Several weeks ago while playing a few rounds of the prisoner’s dilemma I came across an opportunity to learn from my students. The game went in this way: Students were to play one round of the Prisoner’s Dilemma (rat out your partner in order to win more, or cooperate to reduce a prison sentence).
A pair of women in the corner simultaneously cooperated. For those unfamiliar with the Prisoner’s Dilemma, the standard of the game is for both people to rat out their partners. Sometimes people do cooperate but normally they don’t.
We discussed the gave at some length and then I began the standard social scientific move to iterated repeat games. I asked the students to play 9 rounds of the game. After 9 rounds the two african american women were still cooperating though they had never talked before in class prior to this game.

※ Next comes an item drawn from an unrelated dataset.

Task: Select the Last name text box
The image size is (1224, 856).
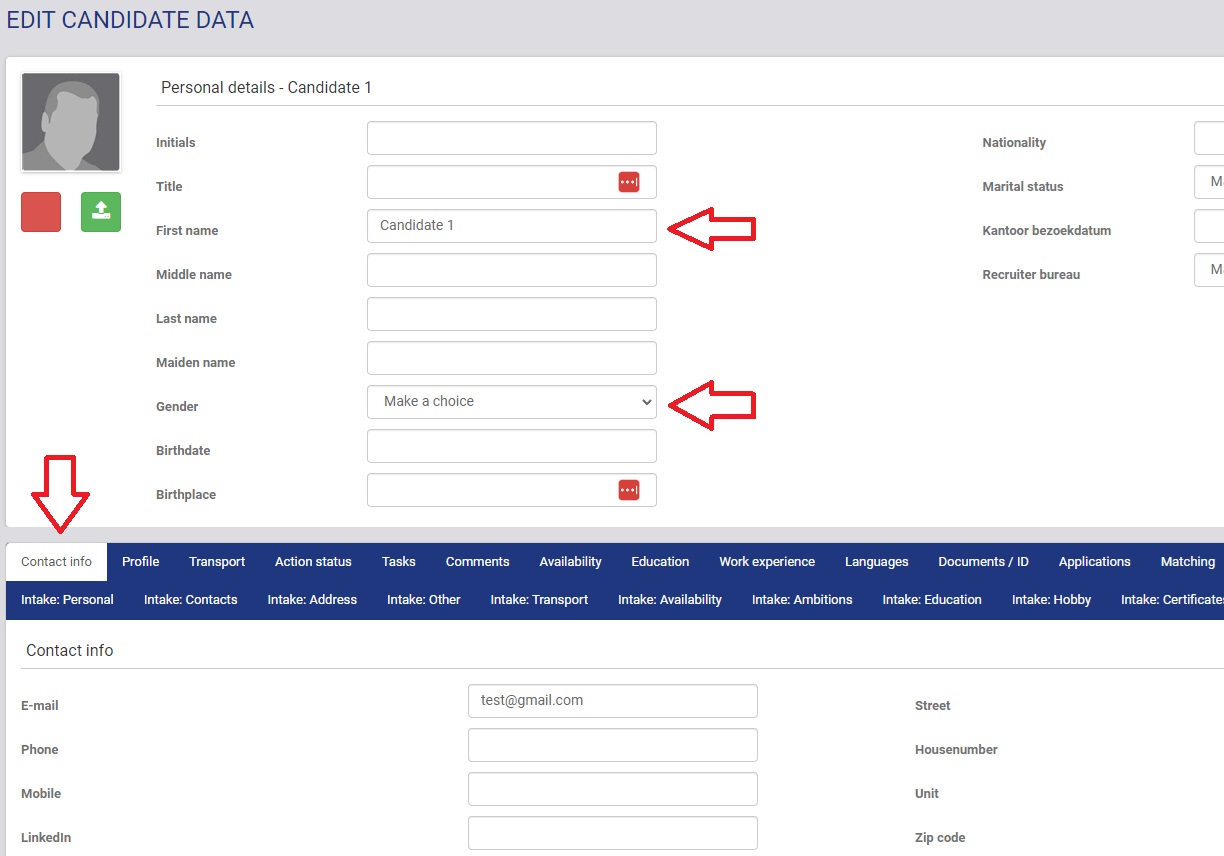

Here is where it got interesting. I explained that in general we should expect people to cooperate some but not all the time. The students nodded along. The two women in the corner looked at me quizzically. So I knew there were potentially different explanations for why cooperation and defection were good or bad strategies. So I asked the students: “ladies, why were you constantly cooperating?” Another student, a while male, tried to explain to them how they were being irrational. That they needed to realize that they weren’t maximizing their opportunities.
And one of the pair said, “You people don’t really know what it is to grow up in an environment where security really is a problem.” She said: “In my part of town you don’t cheat people or rat them out. You can’t, no matter how much money you might get from it, because you don’t know if the person you cheat is going to show up and shoot up your mom’s house, or kill your brother.”

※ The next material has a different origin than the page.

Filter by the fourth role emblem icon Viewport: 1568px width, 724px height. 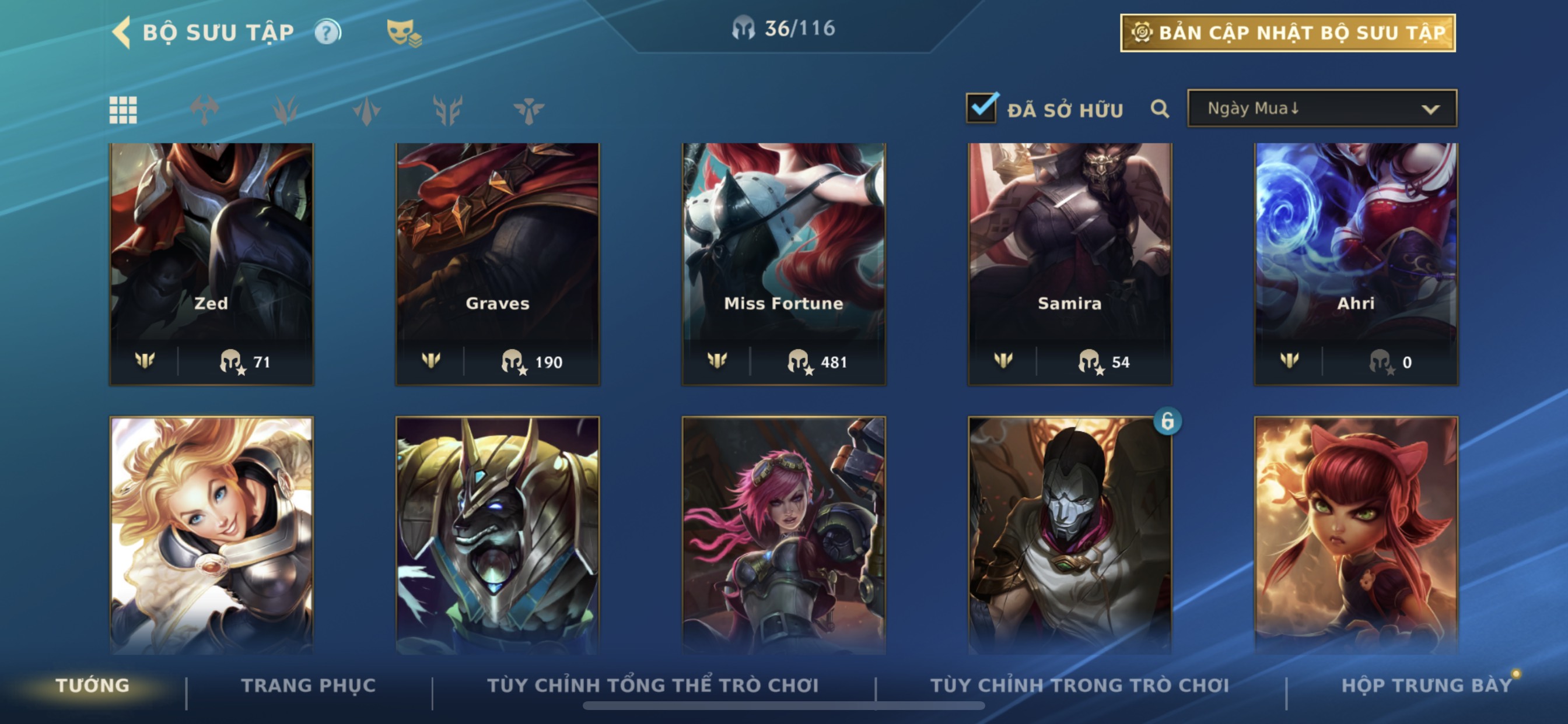click(447, 110)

The classroom recoiled in horror.
I could have shut this down. Clearly we had entered a space in which the student offered up a lived experience to question the theoretical conclusions. A lived experience that ran close to being socially, economically, and racially charged.
It is at these moments that we must decide whether to let it ride or to embrace it and try to dig deeper into it. At once, here were two women presenting the room with an entirely different perspective. One that most had never been privy to. The learning was shifting immediately beyond the theoretical importance of the Prisoner’s Dilemma, to understanding a diversity of perspectives, to how to think about who was in the room, to try to consider what truth and the imperatives of action really dictated.
I was reminded that active learning isn’t always planned learning. Control is the purpose of the rules in a game, but what exactly we are trying to control is the question.
My challenge to reader is to consider the way in which control is leveraged in active learning, and to question just how much we really need and for what purpose.
My thoughts keep going back to that awkward silence and the exasperation of the male student toward the continued cooperation of the two females. It was such an eerie and powerful thing to say….so much so that I’m not even certain what we learned exactly, and I suspect that this is the point of exposure to new perspectives. Not so much that we come out with clear conclusions, but that we throw them into a controlled disarray.